SUPPLIED ENTRIES
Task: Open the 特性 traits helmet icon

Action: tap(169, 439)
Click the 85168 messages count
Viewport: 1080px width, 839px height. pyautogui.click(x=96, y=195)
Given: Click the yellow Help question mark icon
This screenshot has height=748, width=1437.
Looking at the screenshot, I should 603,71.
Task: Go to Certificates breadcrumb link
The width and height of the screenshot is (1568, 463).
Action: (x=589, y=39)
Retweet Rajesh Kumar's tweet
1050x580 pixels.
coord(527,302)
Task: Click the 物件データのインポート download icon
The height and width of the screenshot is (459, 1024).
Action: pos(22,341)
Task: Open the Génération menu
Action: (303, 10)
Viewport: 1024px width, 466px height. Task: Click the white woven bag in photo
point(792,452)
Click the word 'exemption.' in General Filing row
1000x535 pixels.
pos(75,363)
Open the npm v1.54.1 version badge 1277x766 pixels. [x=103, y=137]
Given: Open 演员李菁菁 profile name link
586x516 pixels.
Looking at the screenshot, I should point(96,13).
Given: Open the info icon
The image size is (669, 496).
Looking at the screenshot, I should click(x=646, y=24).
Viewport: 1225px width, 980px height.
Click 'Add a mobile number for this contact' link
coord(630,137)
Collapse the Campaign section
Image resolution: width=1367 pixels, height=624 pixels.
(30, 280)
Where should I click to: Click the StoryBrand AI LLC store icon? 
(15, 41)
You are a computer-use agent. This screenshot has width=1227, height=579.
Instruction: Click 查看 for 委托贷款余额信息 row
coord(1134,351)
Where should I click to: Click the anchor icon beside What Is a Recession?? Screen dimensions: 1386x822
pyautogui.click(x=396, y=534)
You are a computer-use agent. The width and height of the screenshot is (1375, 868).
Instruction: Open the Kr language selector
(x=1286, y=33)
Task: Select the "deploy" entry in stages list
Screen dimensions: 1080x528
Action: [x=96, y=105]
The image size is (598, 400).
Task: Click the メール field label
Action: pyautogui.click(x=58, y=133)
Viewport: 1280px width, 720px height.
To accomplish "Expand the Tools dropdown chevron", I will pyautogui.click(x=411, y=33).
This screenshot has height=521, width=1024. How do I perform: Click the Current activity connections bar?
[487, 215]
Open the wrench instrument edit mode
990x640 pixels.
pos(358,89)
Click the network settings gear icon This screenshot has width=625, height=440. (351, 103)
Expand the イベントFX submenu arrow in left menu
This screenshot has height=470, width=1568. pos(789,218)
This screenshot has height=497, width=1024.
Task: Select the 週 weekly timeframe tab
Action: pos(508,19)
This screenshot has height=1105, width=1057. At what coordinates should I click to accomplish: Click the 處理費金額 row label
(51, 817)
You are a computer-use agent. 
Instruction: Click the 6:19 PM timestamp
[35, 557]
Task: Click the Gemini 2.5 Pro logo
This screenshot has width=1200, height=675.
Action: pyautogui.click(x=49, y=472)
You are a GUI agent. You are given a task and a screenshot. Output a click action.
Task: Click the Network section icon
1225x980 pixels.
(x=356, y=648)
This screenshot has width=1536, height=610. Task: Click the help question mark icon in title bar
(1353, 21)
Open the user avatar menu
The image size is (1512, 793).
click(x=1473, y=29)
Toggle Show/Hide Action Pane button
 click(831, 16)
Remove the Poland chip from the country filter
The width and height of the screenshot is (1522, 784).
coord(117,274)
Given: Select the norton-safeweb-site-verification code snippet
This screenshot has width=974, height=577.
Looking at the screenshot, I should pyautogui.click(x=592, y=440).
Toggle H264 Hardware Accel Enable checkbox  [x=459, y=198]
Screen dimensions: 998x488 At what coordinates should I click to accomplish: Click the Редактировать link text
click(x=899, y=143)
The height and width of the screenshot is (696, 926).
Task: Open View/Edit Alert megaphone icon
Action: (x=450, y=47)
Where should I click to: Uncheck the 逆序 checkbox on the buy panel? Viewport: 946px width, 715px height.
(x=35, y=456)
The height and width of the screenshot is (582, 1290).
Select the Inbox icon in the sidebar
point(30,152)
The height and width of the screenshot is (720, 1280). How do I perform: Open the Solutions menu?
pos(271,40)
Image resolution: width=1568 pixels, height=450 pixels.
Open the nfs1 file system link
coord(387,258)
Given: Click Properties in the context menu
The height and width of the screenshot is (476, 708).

WHAT NEEDS TO BE DONE
The full set of lines above should be retyped without a single change.

EXERCISE SOLUTION
Task: Open the 特性 traits helmet icon

Action: tap(169, 439)
Click the 85168 messages count
Viewport: 1080px width, 839px height. pyautogui.click(x=96, y=195)
Given: Click the yellow Help question mark icon
This screenshot has height=748, width=1437.
Looking at the screenshot, I should 603,71.
Task: Go to Certificates breadcrumb link
The width and height of the screenshot is (1568, 463).
Action: (x=589, y=39)
Retweet Rajesh Kumar's tweet
1050x580 pixels.
coord(527,302)
Task: Click the 物件データのインポート download icon
The height and width of the screenshot is (459, 1024).
Action: pos(22,341)
Task: Open the Génération menu
Action: (303, 10)
Viewport: 1024px width, 466px height. Task: Click the white woven bag in photo
point(792,452)
Click the word 'exemption.' in General Filing row
1000x535 pixels.
pos(75,363)
Open the npm v1.54.1 version badge 1277x766 pixels. [x=103, y=137]
Given: Open 演员李菁菁 profile name link
586x516 pixels.
Looking at the screenshot, I should point(96,13).
Given: Open the info icon
The image size is (669, 496).
Looking at the screenshot, I should click(x=646, y=24).
Viewport: 1225px width, 980px height.
Click 'Add a mobile number for this contact' link
coord(630,137)
Collapse the Campaign section
Image resolution: width=1367 pixels, height=624 pixels.
(30, 280)
Where should I click to: Click the StoryBrand AI LLC store icon? 
(15, 41)
You are a computer-use agent. This screenshot has width=1227, height=579.
Instruction: Click 查看 for 委托贷款余额信息 row
coord(1134,351)
Where should I click to: Click the anchor icon beside What Is a Recession?? Screen dimensions: 1386x822
pyautogui.click(x=396, y=534)
You are a computer-use agent. The width and height of the screenshot is (1375, 868).
Instruction: Open the Kr language selector
(x=1286, y=33)
Task: Select the "deploy" entry in stages list
Screen dimensions: 1080x528
Action: [x=96, y=105]
The image size is (598, 400).
Task: Click the メール field label
Action: pyautogui.click(x=58, y=133)
Viewport: 1280px width, 720px height.
To accomplish "Expand the Tools dropdown chevron", I will pyautogui.click(x=411, y=33).
This screenshot has height=521, width=1024. How do I perform: Click the Current activity connections bar?
[487, 215]
Open the wrench instrument edit mode
990x640 pixels.
pos(358,89)
Click the network settings gear icon This screenshot has width=625, height=440. (351, 103)
Expand the イベントFX submenu arrow in left menu
This screenshot has height=470, width=1568. pos(789,218)
This screenshot has height=497, width=1024.
Task: Select the 週 weekly timeframe tab
Action: pos(508,19)
This screenshot has height=1105, width=1057. At what coordinates should I click to accomplish: Click the 處理費金額 row label
(51, 817)
You are a computer-use agent. 
Instruction: Click the 6:19 PM timestamp
[35, 557]
Task: Click the Gemini 2.5 Pro logo
This screenshot has width=1200, height=675.
Action: pyautogui.click(x=49, y=472)
You are a GUI agent. You are given a task and a screenshot. Output a click action.
Task: Click the Network section icon
1225x980 pixels.
(x=356, y=648)
This screenshot has width=1536, height=610. Task: Click the help question mark icon in title bar
(1353, 21)
Open the user avatar menu
The image size is (1512, 793).
click(x=1473, y=29)
Toggle Show/Hide Action Pane button
 click(831, 16)
Remove the Poland chip from the country filter
The width and height of the screenshot is (1522, 784).
coord(117,274)
Given: Select the norton-safeweb-site-verification code snippet
This screenshot has width=974, height=577.
Looking at the screenshot, I should pyautogui.click(x=592, y=440).
Toggle H264 Hardware Accel Enable checkbox  [x=459, y=198]
Screen dimensions: 998x488 At what coordinates should I click to accomplish: Click the Редактировать link text
click(x=899, y=143)
The height and width of the screenshot is (696, 926).
Task: Open View/Edit Alert megaphone icon
Action: (x=450, y=47)
Where should I click to: Uncheck the 逆序 checkbox on the buy panel? Viewport: 946px width, 715px height.
(x=35, y=456)
The height and width of the screenshot is (582, 1290).
Select the Inbox icon in the sidebar
point(30,152)
The height and width of the screenshot is (720, 1280). How do I perform: Open the Solutions menu?
pos(271,40)
Image resolution: width=1568 pixels, height=450 pixels.
Open the nfs1 file system link
coord(387,258)
Given: Click Properties in the context menu
The height and width of the screenshot is (476, 708).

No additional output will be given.